### Given passage
Machine Learning & AI? It’s about understanding what data can and cannot do. | University of St.Gallen MBA

Machine Learning & AI? It’s about understanding what data can and cannot do.

2 Jun 2022

Prof. Binswanger Johannes

An interview with Prof. Johannes Binswanger, Elective Course Lecturer

A mini-blog series, by Daniel Cade

Next to his research and teaching, Prof. Johannes Binswanger is an avid mountaineer. As I learned this about him, I wondered out loud whether there were any parallels between his sport and subject matter. “Absolutely!” he exclaimed. “In mountaineering, you have a probabilistic element which is common to many statistical and machine learning tasks. You’re forced to make decisions in uncertain conditions, determining, for example, the risks involved in taking the path with the frozen snow instead of the rocky path!”

Johannes has been teaching the elective “Machine Learning & AI: Impact on Business” for a number of years now in the MBA programme, and his mission is to demystify this often-misinterpreted topic. He makes no attempt to dress it up with bells and whistles – Machine Learning and AI come pre-dressed these days. Johannes’ approach is rather to undress it, to explain what it is and what it is not. “No amount of data will enable us to predict, for example, whether there will be a decoupling between China and the West by 2030,” he explained. “However, if you combine data from all over the world about a certain medical condition and pass it through an algorithm, the algorithm will bear witness to significantly more cases than any individual or group of doctors could, and so tends to provide a much better diagnosis.”
######
### Raw data
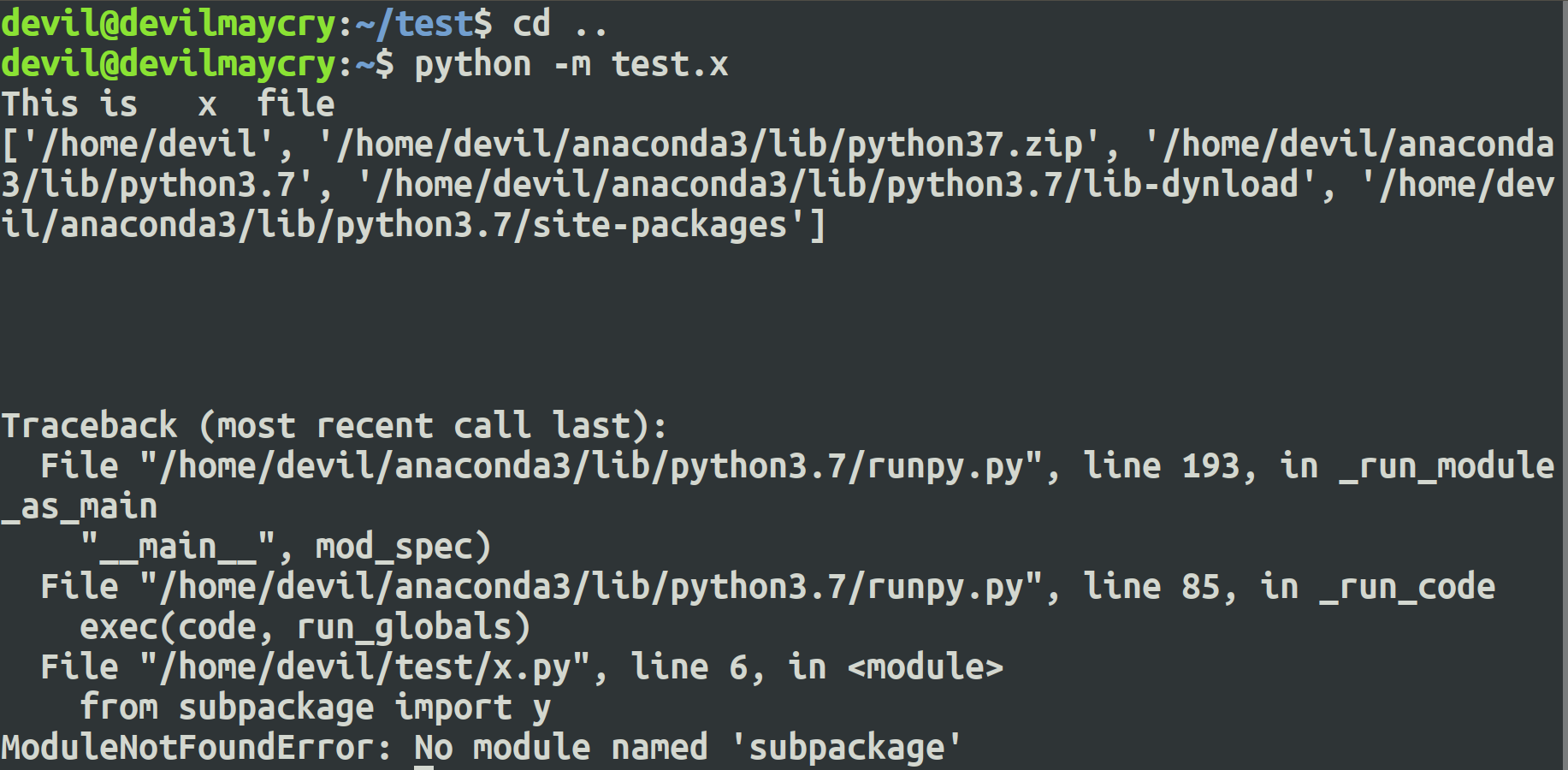Click the '"__main__", mod_spec)' line
The height and width of the screenshot is (770, 1568).
tap(286, 547)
######
▶ **Questions**
**A)** In the machine learning interview, what is the title of the elective that Johannes Binswanger teaches in the MBA programme?
**B)** Pick up the machine learning interview after its final sentence and continue it.
The data has no connection to the machine learning interview.

▶ **Answers for each item**
**A)** "Machine Learning & AI: Impact on Business"

**B)**
From loan granting to bicycle rental and flower recognition, Johannes takes students through a series of prototypical cases that teach an intuitive understanding of precisely what data can and cannot do, and how it can impact your business. Just before leaving the call, Johannes joked that he and Marc Schöni, his co-teacher on the Machine Learning and AI elective, have gained the reputation among current students as “the guys who you don’t need to feel afraid to ask stupid questions to.” He didn’t intend for the comment to be part of this write-up, but I get the feeling it summarises perfectly why this course has proven to be so successful, and why it will continue to be part of the MBA programme going forward.

Johannes’ elective is just one of our digital skills focused elective courses. After all, the manager of the future cannot escape technology, and data is the new currency.